WHAT THE TASK ASKS: Only these lines of the data below are wanted: the one with "Depuff Light Eye Concealer SPF 30 (84, 1866)", the one with "Customer Service (29, 2495)", and any lines between them, each repeated exactly.

Collected data entries:
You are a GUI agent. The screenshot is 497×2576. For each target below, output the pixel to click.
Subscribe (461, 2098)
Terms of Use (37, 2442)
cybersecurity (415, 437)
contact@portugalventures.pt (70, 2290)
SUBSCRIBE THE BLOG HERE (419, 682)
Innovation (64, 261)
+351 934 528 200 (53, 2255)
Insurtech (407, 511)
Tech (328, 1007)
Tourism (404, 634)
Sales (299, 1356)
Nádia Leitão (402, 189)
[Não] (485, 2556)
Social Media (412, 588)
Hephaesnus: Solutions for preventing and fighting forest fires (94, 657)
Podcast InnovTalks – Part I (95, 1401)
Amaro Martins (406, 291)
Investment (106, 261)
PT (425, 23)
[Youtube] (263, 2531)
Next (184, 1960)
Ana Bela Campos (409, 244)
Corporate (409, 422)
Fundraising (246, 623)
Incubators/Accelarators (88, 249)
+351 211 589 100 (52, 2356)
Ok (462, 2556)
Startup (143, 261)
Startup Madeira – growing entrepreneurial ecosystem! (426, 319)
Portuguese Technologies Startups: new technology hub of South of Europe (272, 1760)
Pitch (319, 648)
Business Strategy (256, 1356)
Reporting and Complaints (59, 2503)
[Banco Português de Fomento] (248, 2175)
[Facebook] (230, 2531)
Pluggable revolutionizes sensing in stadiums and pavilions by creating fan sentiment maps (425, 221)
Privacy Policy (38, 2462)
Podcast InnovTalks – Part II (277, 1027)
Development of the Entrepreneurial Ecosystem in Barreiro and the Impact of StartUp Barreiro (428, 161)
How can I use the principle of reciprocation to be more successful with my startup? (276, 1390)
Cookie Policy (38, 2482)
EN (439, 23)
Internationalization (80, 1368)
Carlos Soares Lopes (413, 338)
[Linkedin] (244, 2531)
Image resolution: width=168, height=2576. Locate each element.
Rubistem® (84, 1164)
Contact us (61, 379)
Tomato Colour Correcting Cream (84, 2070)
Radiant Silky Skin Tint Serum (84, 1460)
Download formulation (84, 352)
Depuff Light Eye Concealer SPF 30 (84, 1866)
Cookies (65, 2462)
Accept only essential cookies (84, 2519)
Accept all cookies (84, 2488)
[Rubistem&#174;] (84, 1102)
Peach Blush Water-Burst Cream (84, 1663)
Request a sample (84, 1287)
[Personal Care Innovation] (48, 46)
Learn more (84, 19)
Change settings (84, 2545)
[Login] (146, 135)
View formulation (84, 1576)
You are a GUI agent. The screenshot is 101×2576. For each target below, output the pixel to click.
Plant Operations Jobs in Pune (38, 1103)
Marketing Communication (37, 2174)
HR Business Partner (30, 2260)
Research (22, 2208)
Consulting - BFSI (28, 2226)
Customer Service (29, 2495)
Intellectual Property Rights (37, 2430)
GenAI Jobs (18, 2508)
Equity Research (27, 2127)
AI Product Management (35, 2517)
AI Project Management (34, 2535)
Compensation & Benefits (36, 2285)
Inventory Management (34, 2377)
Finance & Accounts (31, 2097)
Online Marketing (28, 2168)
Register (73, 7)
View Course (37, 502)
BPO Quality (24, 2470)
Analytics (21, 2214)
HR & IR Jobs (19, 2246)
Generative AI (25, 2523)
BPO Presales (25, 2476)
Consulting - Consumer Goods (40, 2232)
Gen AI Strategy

EXERCISE RESPONSE:
Depuff Light Eye Concealer SPF 30 (84, 1866)
Cookies (65, 2462)
Accept only essential cookies (84, 2519)
Accept all cookies (84, 2488)
[Rubistem&#174;] (84, 1102)
Peach Blush Water-Burst Cream (84, 1663)
Request a sample (84, 1287)
[Personal Care Innovation] (48, 46)
Learn more (84, 19)
Change settings (84, 2545)
[Login] (146, 135)
View formulation (84, 1576)
You are a GUI agent. The screenshot is 101×2576. For each target below, output the pixel to click.
Plant Operations Jobs in Pune (38, 1103)
Marketing Communication (37, 2174)
HR Business Partner (30, 2260)
Research (22, 2208)
Consulting - BFSI (28, 2226)
Customer Service (29, 2495)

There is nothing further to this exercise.